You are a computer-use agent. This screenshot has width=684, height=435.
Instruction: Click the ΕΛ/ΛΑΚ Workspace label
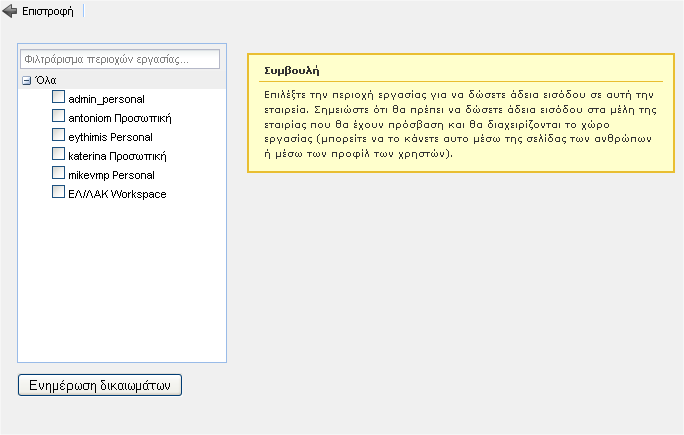point(117,194)
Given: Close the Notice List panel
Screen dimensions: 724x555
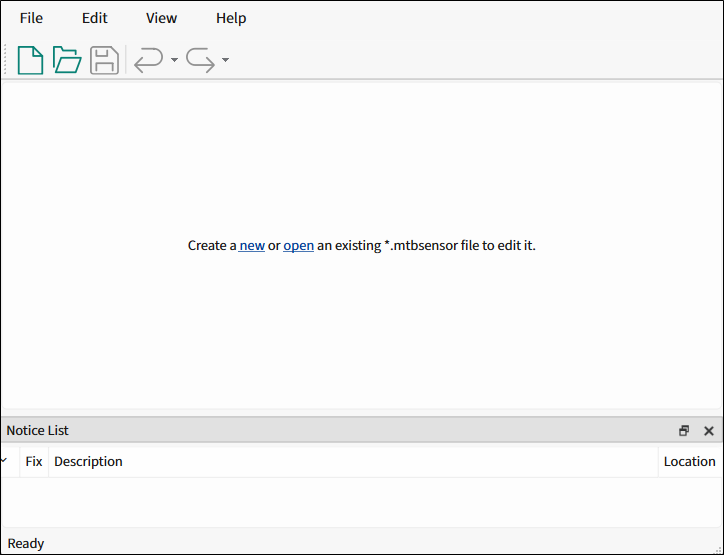Looking at the screenshot, I should [709, 431].
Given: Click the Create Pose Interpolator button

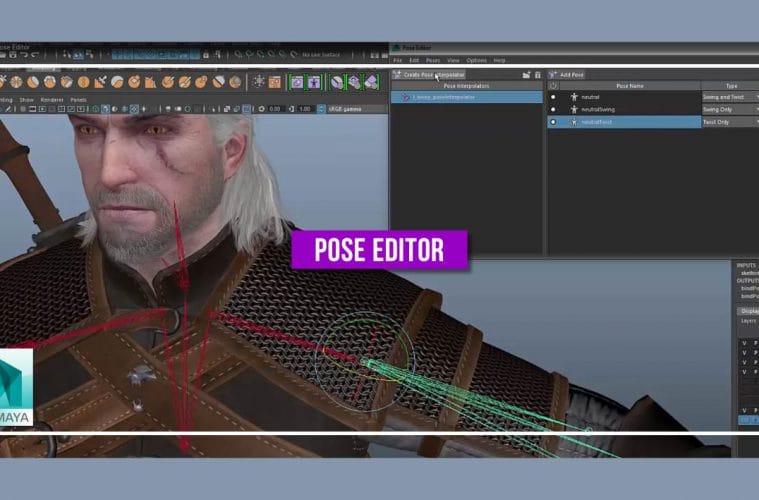Looking at the screenshot, I should (x=430, y=74).
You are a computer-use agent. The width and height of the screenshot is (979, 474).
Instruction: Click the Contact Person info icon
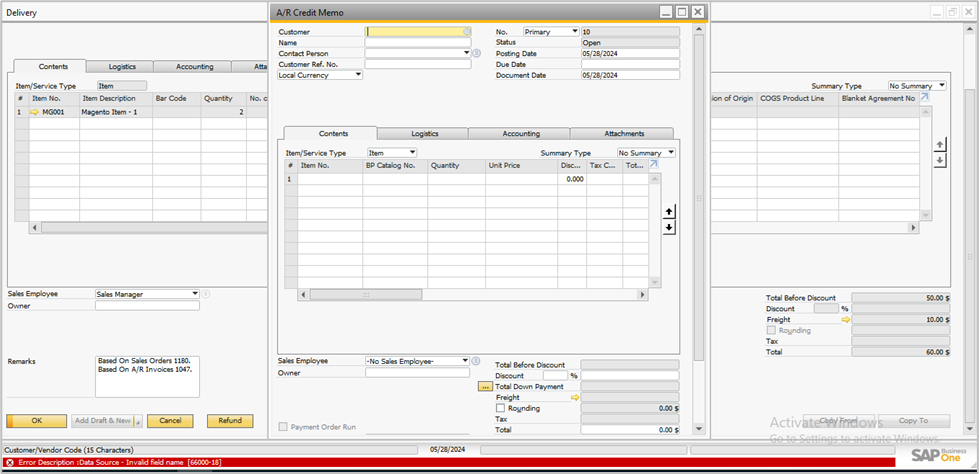[476, 53]
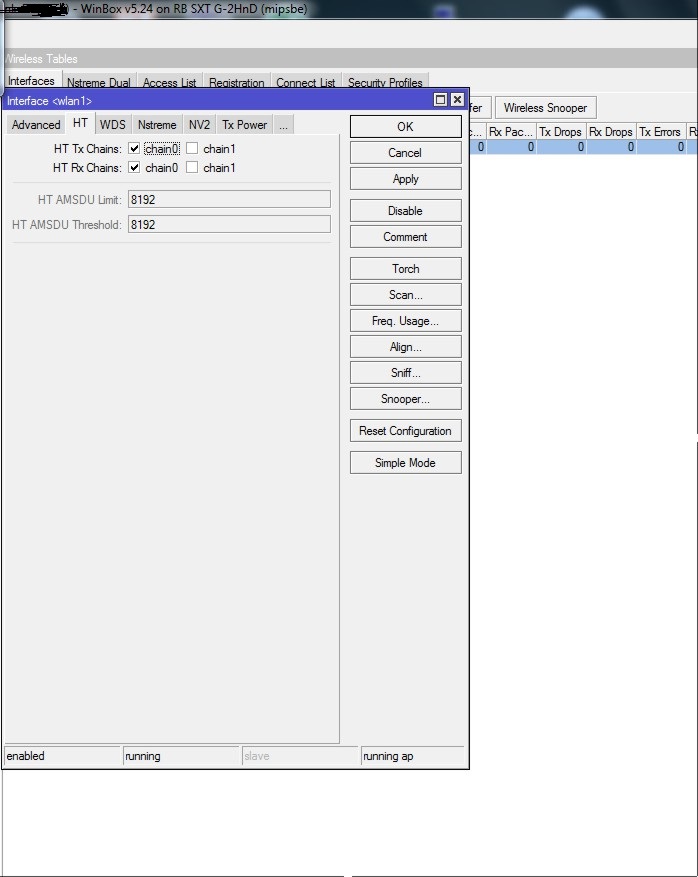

* * * *

Directions for this task: Nothing but the lines from the one holding "Given: Close the Notice List panel" through the final line of the entries should be retyped, exactly as they stand and without pictures.

Answer for this exercise:
Given: Close the Notice List panel
Screen dimensions: 724x555
Looking at the screenshot, I should [709, 431].
Given: Click the Create Pose Interpolator button

Looking at the screenshot, I should (x=430, y=74).
You are a computer-use agent. The width and height of the screenshot is (979, 474).
Instruction: Click the Contact Person info icon
[476, 53]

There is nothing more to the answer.